Огонь лизал поленья. До утра топлива не хватит. Да и не нужно. Тебя самой 'не хватит' значительно раньше. Как тихо. За спиной, впрочем, как и во все стороны, простирался безлунный безжизненный мир. Миллионы призраков неприкаянно бродили среди темных лесов и промерзших гор. Ненависть и жажда мести, злоба умерших на умерших, переполняли мир. Девушка подумала об убитых ею. Много. Разные страны, разные миры и времена, разные люди. Ненависти Катрин к покойным не испытывала. Раскаяния, впрочем, тем более. Осталась ли ненависть у них? Скоро узнаешь. Нет, сейчас думать о врагах не хотелось. За грань ушли ведь не только враги...
От мертвых мысли перешли к живым. Катрин грела ладонью сердце. Поломанный моторчик жалобно бился в замерзшие пальцы. Неровные точки и паузы. 'Морзянка'. Телеграфисткой Катрин была никудышней. Кроме 'sos' ничего не помнила. Сердце жаловалось, но хозяйка ничем помочь уже не могла. Боль растекалась все шире...
Не думай, если не можешь помочь.
Спина, шея чувствовали бесплотные прикосновения. Катрин не поворачивала головы. Когда останавливается сердце, иррациональное вовсе перестает волновать. Сидела гостья в окружении мертвых вождей, скупо подсовывала в огонь поленья. По щекам медленно катились слезы. У, как оказывается девчонке жалко себя. Столько не успела.

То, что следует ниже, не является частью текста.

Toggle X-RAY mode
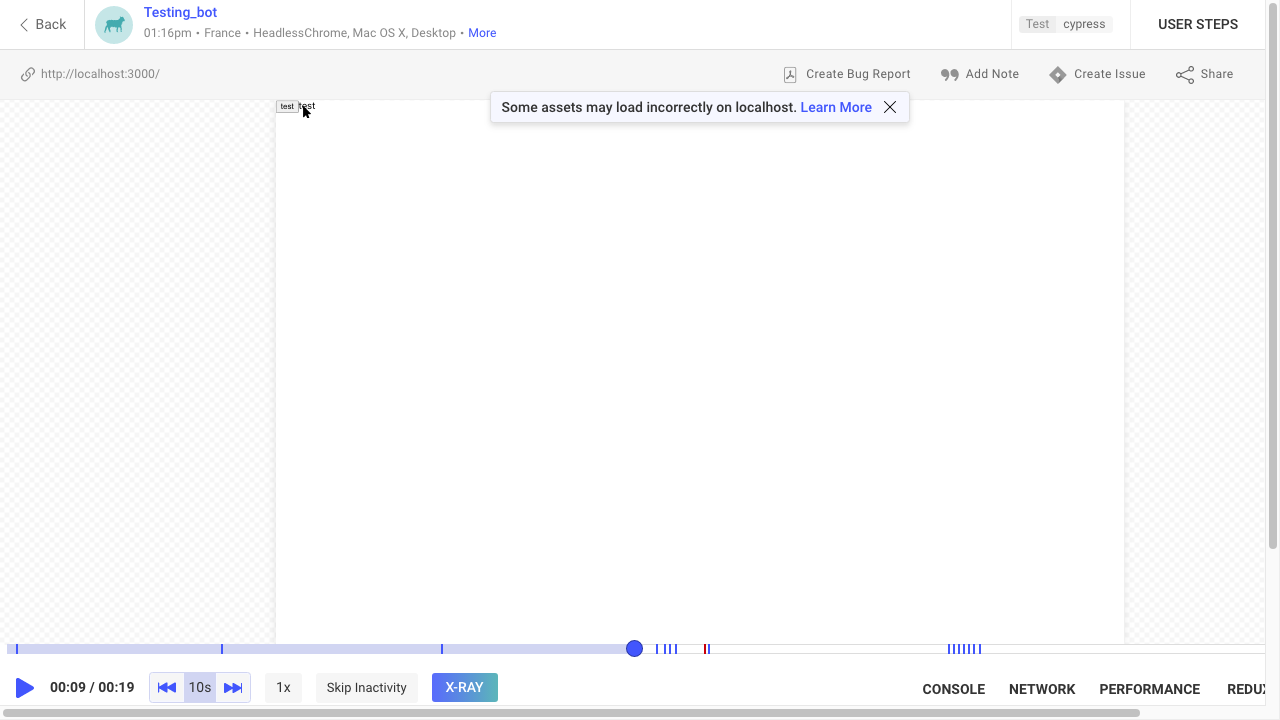Image resolution: width=1280 pixels, height=720 pixels. [x=464, y=688]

И 'Две лапы', и живой веселый лес, и теплое солнце, и Блоод со своим еще не родившимся малышом, и делающая 'свечу' над речной водой пятнистая щука... Как жалко всё это оставлять. И главное - Ф. Так и не найденная, не узнавшая что её никогда не смогли забыть, буква- человек. О, боги, позволено ли на том свете так трахаться и так любить?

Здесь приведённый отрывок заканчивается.